Opera was always hampered by not being IE or Chrome

https://en.wikipedia.org/wiki/Usage_share_of_web_browsers

the migration to Blink was in 2013, it helped at first it seems

[–] turmacar@lemmy.world 4 points 10 months ago (1 children)

Opera added a user agent header "selector" pretty early so it would tell the webpage it was chrome/IE/Firefox. It was important for compatibility for a lot of websites. I'd trust that listing less for them much less than I would for the bigger/default browsers.

The migration from their own codebase to chromium in 2012/2013 was...rough. They were the first browser to have cross-device synch and you couldn't import bookmarks for a long time, much less RSS feeds/everything else people used Opera for. Their original userbase took a sizeable hit.

[–] iopq@lemmy.world 1 points 10 months ago

Yes, but as a user, there was always a broken webpage somewhere or some API it didn't support.

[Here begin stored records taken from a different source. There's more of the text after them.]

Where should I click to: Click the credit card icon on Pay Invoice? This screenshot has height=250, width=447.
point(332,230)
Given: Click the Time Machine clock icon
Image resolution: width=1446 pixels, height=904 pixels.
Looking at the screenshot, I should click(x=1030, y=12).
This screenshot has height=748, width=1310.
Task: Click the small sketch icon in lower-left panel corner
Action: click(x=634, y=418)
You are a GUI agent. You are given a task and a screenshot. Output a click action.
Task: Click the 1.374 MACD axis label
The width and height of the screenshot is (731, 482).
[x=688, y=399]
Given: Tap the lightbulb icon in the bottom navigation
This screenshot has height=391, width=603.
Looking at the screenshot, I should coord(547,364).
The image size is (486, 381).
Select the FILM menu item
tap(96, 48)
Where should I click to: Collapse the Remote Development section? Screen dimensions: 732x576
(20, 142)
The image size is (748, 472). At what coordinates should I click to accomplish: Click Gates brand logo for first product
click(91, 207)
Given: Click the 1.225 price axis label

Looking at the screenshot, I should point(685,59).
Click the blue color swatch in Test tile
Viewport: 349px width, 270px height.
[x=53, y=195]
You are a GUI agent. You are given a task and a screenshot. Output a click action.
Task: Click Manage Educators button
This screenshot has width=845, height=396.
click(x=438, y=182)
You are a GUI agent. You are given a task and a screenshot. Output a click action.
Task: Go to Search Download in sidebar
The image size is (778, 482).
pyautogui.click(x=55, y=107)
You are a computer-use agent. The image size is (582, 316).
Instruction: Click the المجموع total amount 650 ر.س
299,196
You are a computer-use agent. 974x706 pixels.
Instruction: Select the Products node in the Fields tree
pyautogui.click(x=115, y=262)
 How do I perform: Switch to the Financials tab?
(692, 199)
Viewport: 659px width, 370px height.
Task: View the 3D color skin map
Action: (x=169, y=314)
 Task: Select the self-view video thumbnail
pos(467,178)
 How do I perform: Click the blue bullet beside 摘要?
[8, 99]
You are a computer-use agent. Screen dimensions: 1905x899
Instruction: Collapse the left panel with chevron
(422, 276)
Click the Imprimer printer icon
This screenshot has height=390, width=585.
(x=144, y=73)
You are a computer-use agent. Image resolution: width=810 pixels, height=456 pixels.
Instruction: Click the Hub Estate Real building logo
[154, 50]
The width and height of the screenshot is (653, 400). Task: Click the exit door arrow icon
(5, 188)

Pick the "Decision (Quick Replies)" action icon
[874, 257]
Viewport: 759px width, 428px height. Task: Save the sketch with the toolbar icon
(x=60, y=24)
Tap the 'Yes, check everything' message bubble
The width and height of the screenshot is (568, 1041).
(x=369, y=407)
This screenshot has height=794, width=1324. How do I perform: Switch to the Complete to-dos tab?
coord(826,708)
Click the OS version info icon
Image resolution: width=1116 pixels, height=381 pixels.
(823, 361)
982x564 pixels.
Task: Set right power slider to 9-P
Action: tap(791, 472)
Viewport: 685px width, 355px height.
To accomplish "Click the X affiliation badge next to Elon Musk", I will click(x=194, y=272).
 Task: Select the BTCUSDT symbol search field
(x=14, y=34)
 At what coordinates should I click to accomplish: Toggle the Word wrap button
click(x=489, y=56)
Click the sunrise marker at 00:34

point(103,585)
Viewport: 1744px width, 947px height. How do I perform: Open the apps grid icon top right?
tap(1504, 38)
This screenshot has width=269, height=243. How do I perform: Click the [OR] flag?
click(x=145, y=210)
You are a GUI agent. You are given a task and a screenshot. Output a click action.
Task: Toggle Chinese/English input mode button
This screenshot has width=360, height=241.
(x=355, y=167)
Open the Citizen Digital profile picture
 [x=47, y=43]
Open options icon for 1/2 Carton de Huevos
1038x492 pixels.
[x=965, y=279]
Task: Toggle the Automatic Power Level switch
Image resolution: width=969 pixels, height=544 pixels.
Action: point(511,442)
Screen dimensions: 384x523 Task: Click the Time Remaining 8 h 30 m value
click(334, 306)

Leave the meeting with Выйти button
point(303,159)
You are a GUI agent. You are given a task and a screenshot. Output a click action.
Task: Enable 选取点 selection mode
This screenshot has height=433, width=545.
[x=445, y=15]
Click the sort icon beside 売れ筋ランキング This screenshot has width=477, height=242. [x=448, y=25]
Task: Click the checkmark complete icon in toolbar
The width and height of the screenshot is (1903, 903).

When they switched to blink, I immediately got Firefox and I couldn't be happier. It's a browser that cares about my privacy, my choice to use an ad blocker, etc.

[–] wikibot@lemmy.world 2 points 10 months ago

Here's the summary for the wikipedia article you mentioned in your comment:

The usage share of web browsers is the portion, often expressed as a percentage, of visitors to a group of web sites that use a particular web browser.